[Item coordinate data]
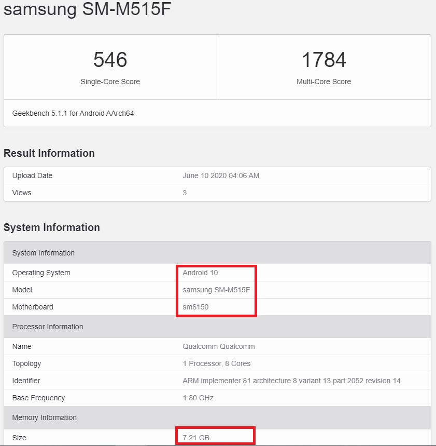Click the Upload Date row label
The height and width of the screenshot is (446, 436).
(32, 175)
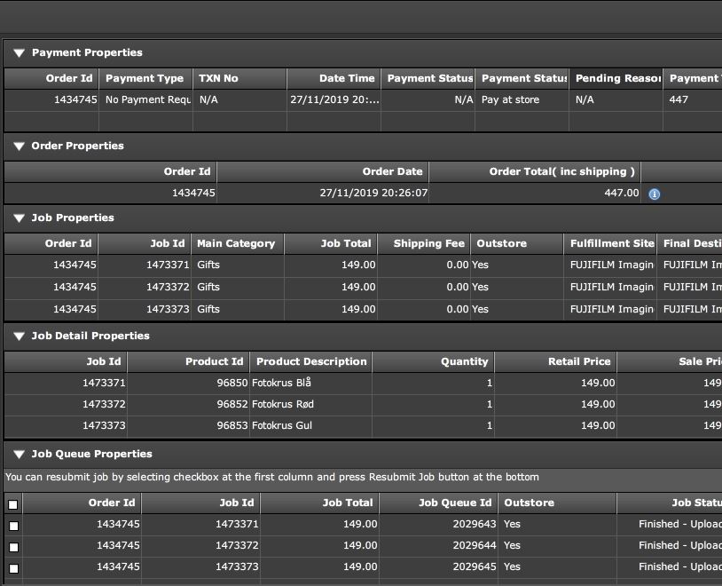Screen dimensions: 722x586
Task: Select the Pay at store payment row
Action: pos(363,99)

• **Objective**:
Arrange the data above as a numbered list with one line per item, omitting blank lines and leaving the pictures out.

• **Reply to the exercise**:
1. Click the Upload Date row label
2. The height and width of the screenshot is (446, 436).
3. (32, 175)
4. Screen dimensions: 722x586
5. Task: Select the Pay at store payment row
6. Action: pos(363,99)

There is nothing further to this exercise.